Sometimes users have set up rules to automatically route updates from one service to another (e.g. they share an item on Google Reader which appears in their Friendfeed stream which gets pushed out to their Twitter account). Rules like this are the bane of Streamosphere’s existence – it’s non-trivial to detect this kind of thing and handle them correctly.

I’m collecting hashtags, tags and extracting key terms from all updates but don’t quite know what to do with them yet – still need a good algorithm to detect trending topics. Links are extracted from updates but right now there’s no disambiguation for papers (Buggotea is alive and well in Streamosphere). There’s a best effort attempt to resolve shortened URLs though occasionally one will slip through.

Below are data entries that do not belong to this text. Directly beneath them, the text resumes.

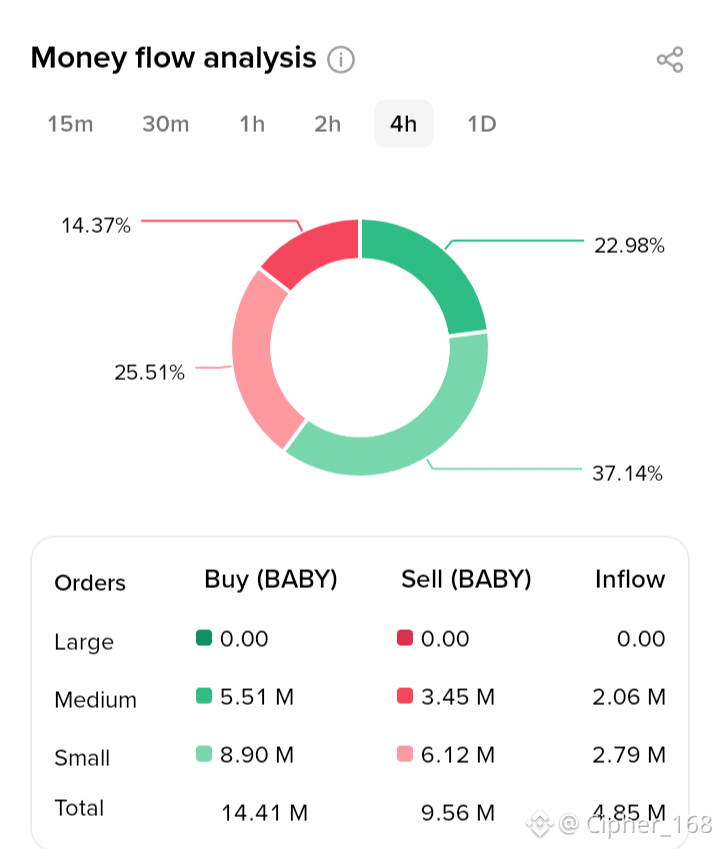Switch to the 2h timeframe

(328, 124)
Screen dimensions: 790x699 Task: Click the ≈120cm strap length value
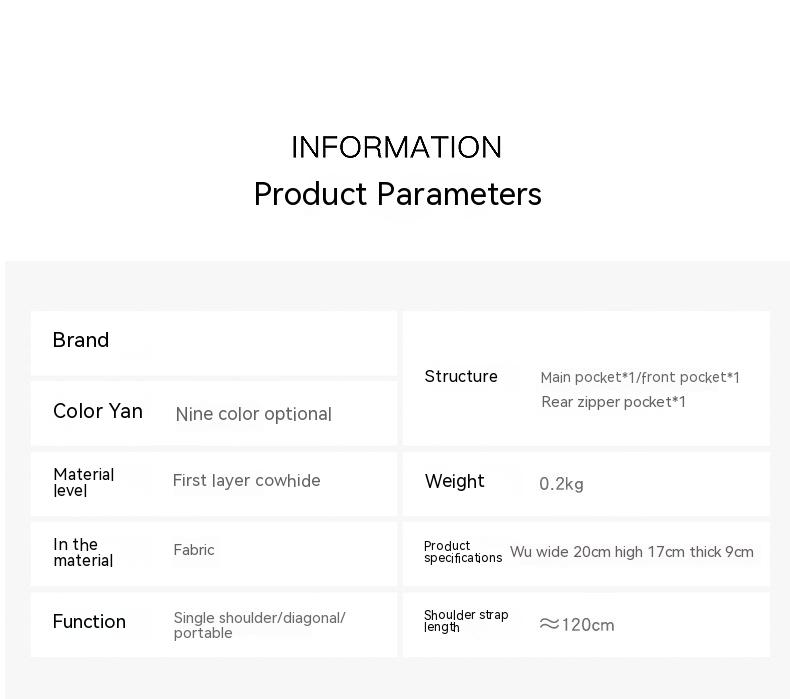tap(577, 625)
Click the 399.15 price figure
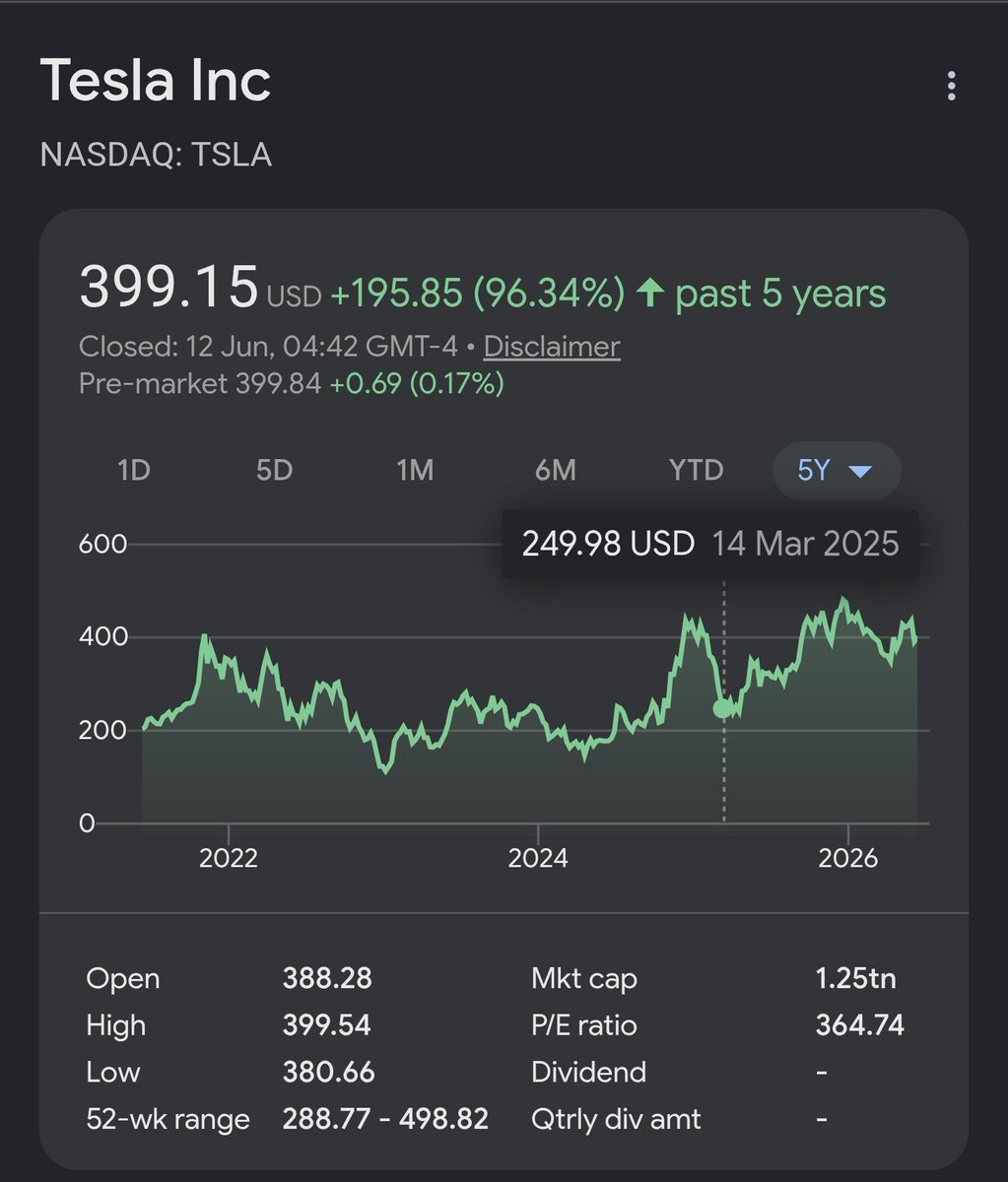 pyautogui.click(x=168, y=287)
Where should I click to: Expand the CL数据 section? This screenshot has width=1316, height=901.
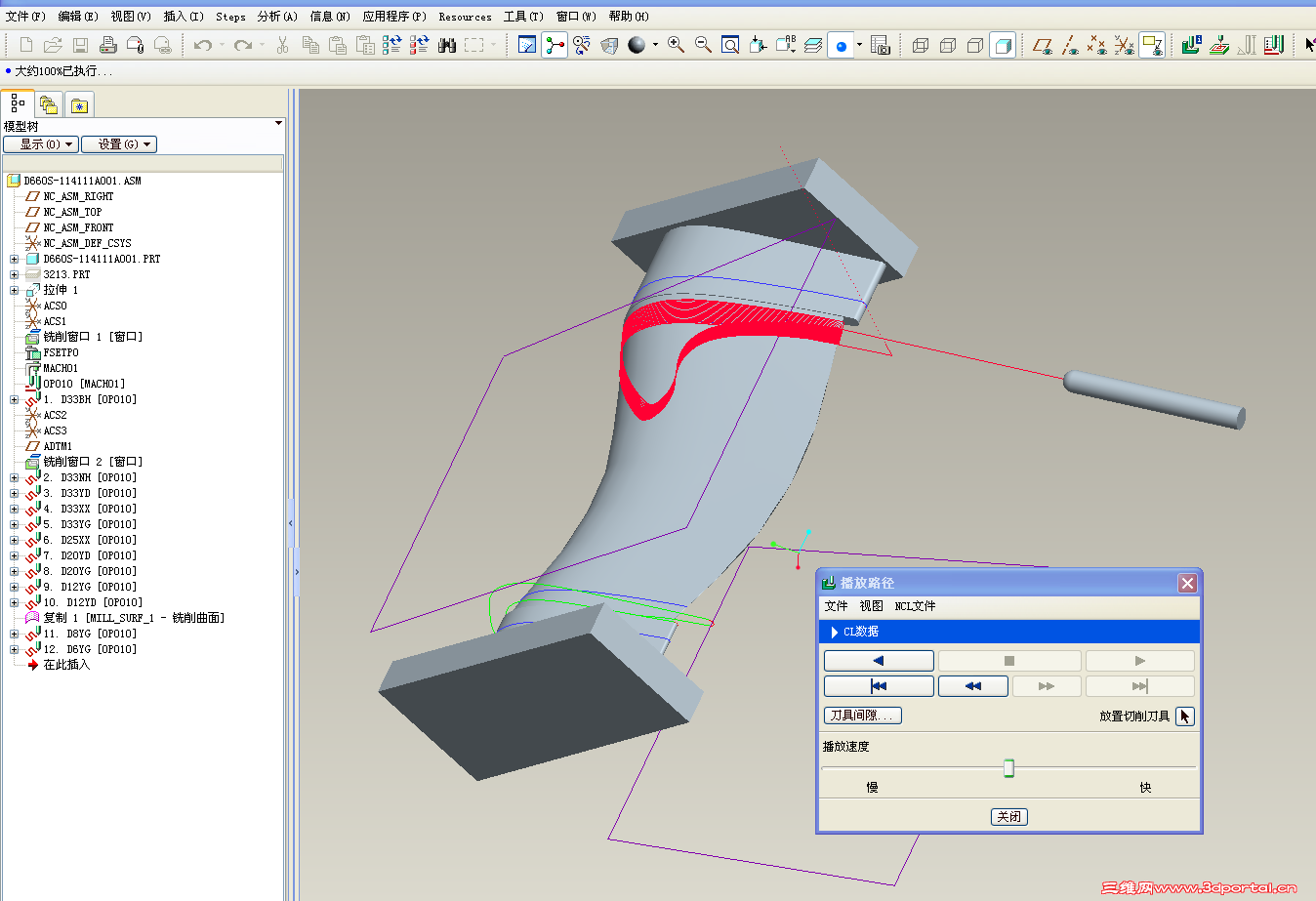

There’s no API but if anybody has a good use for the data I’m happy to set something up using GNIP or long polling to support real time updates if necessary – just send me a use case.

Which web 2.0 services do scientists use?

Which web services are scientists actively contributing to?

There are ~ 1,240 Friendfeeders in science related rooms (the-life-scientists, scienceapps, science-2-0, science-online…). What percentage have listed usernames associated with the science related tools supported by Friendfeed?

Picture 10.png

Service Count
citeulike 41
connotea 31
delicious 431
digg 208
googlereader 394
reddit 68
slideshare 143
twitter 675
youtube 341

Why this dataset isn’t very good…

There’s a bias towards services formally supported by Friendfeed – it’s easy to add feeds from supported services. Connotea and CiteULike aren’t formally supported though you can add your library RSS feeds manually. Many Friendfeed users won’t bother to do this.

People may be contributing to services (like YouTube…) for reasons that have nothing to do with science.

People who use Friendfeed aren’t a representative sample of scientists (though they may well be a representative sample of blog friendly, web savvy scientists).

People sometimes remove their Twitter feeds from Friendfeed to help keep the conversations that they start there in one place.

I picked the set of services to look at which is why you don’t see, say, Wikipedia or OpenWetWare above (some preliminary analysis suggested that the numbers would be negligible).

That said…

We can still use it to guess at broad trends.

Almost a third of Friendfeed scientists have delicious bookmarks. Don’t discount non-academic bookmarking services as a source of paper metadata.

A similar number use the share functionality in Google Reader.

Despite rumors to the contrary not everybody is on Twitter.

A surprising (to me) number of people are uploading and favouriting items on Slideshare.